**WHAT YOU WILL DO**. Output the data below only from the line containing "Viewport: 152px width, 159px height." up to and including the line containing "Open Applications folder from sidebar", exact and with the pictures left out.

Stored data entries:
--- START ---
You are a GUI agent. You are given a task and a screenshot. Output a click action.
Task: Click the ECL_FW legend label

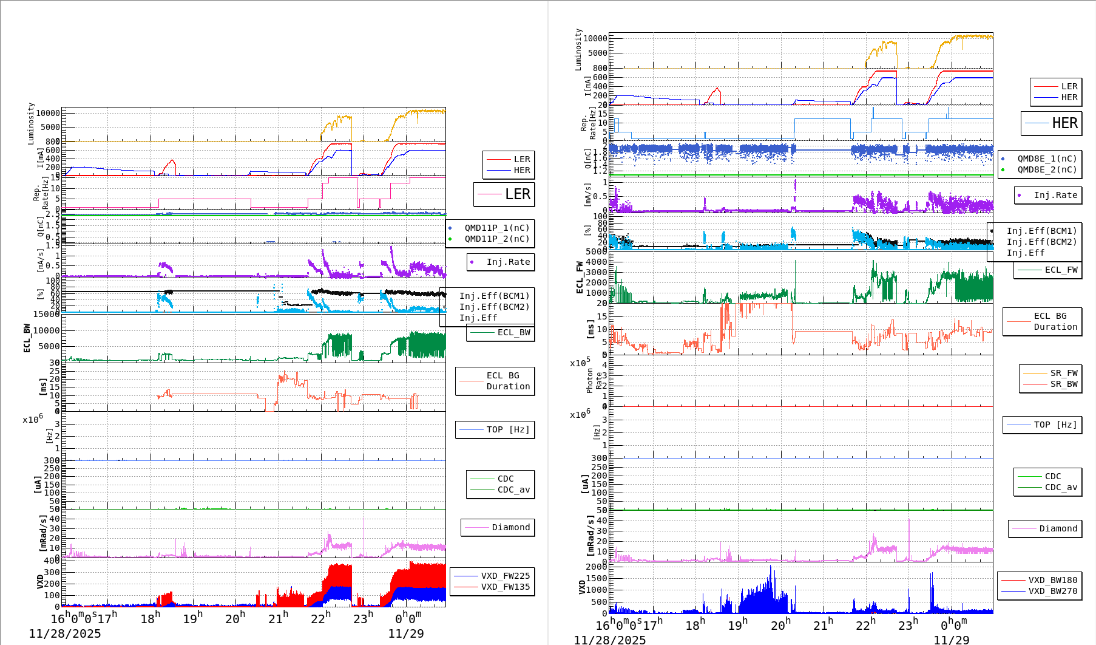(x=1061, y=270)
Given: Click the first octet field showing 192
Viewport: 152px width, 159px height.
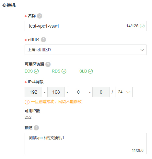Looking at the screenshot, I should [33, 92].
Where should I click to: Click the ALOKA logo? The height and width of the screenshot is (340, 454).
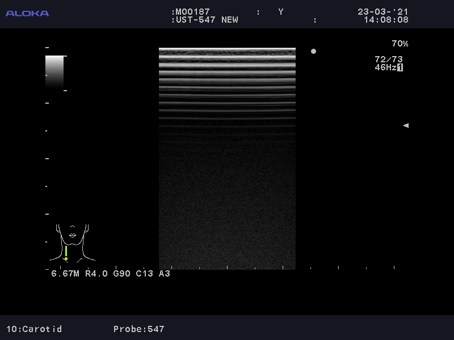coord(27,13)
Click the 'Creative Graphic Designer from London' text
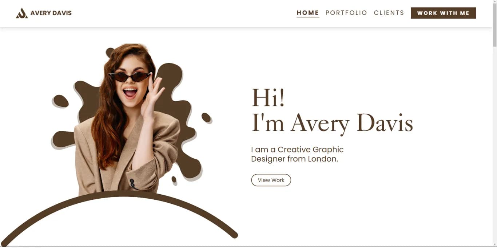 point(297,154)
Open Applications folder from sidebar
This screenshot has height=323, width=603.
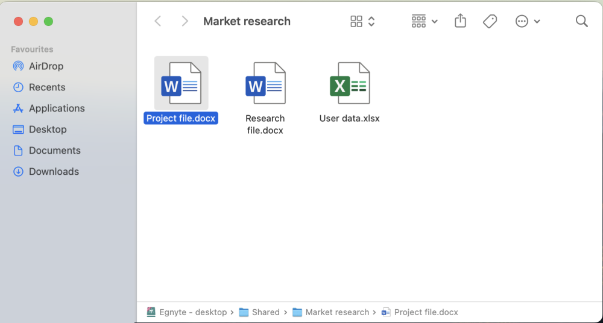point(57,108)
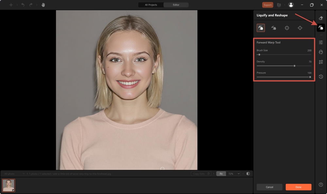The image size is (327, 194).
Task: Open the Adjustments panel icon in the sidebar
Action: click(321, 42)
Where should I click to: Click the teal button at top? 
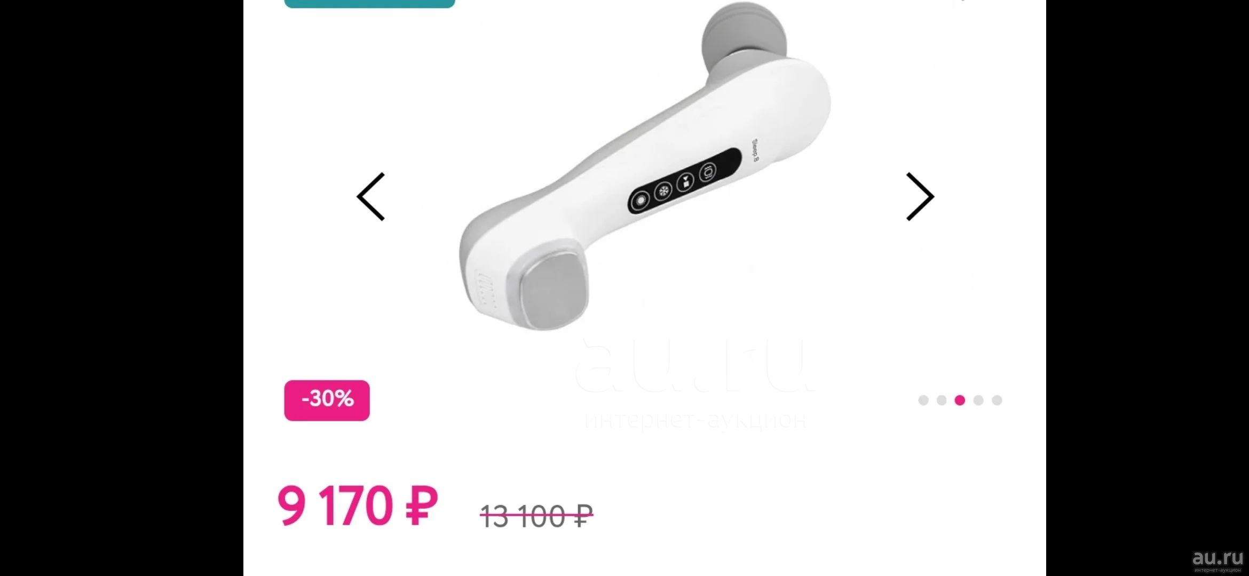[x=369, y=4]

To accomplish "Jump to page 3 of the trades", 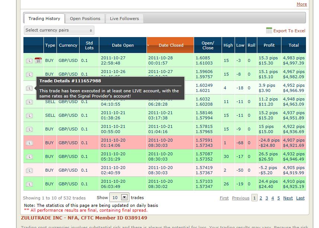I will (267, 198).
--- END ---
--- START ---
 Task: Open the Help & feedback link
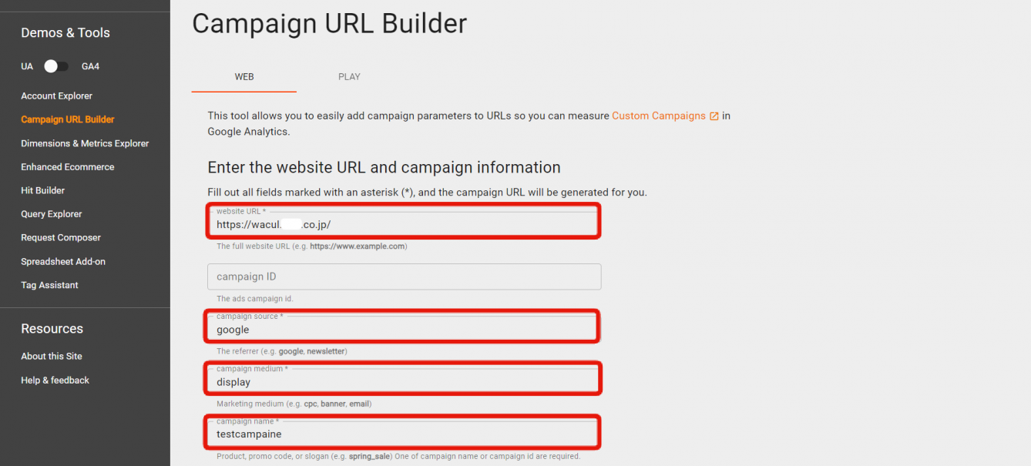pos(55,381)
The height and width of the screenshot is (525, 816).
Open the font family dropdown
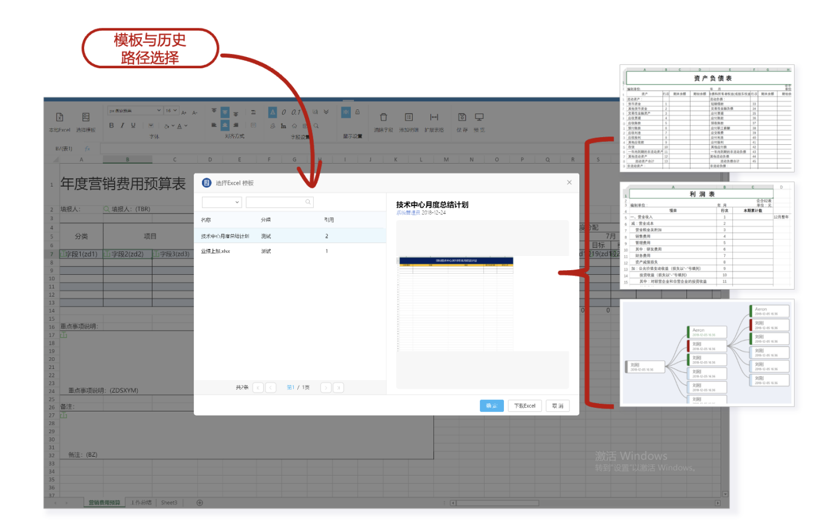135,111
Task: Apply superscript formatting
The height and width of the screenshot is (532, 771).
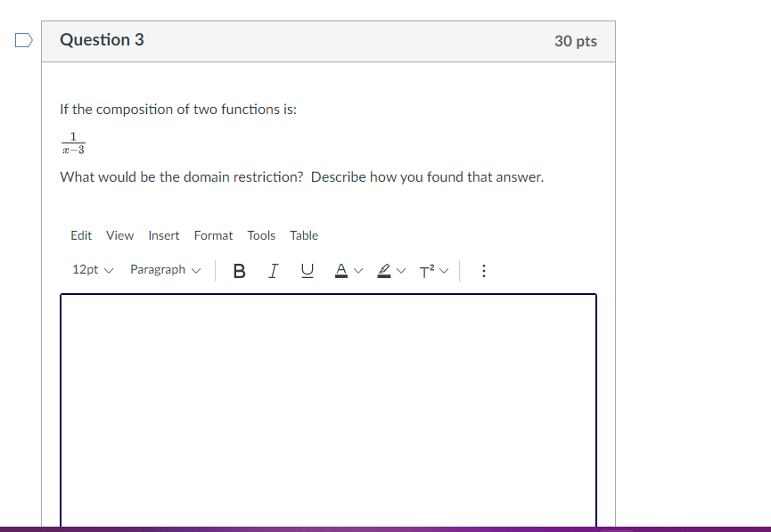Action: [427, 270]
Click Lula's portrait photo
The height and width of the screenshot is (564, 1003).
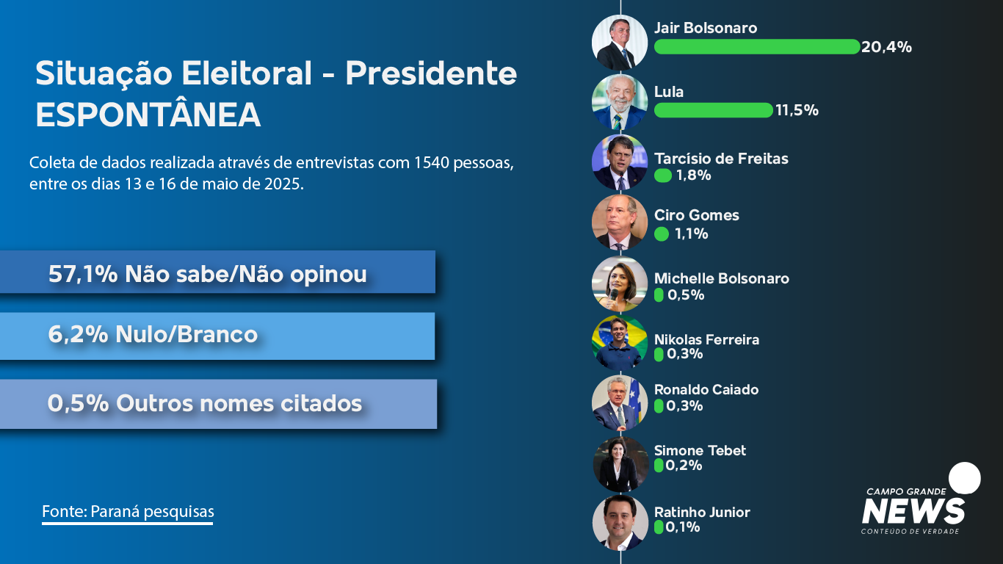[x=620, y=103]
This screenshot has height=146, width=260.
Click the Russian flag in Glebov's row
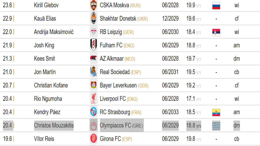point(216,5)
--- END ---
**SOLVED PROBLEM**.
Viewport: 152px width, 159px height.
Looking at the screenshot, I should [33, 92].
Where should I click to: Click the ALOKA logo? The height and width of the screenshot is (340, 454).
coord(27,13)
Click the 'Creative Graphic Designer from London' text
 point(297,154)
Open Applications folder from sidebar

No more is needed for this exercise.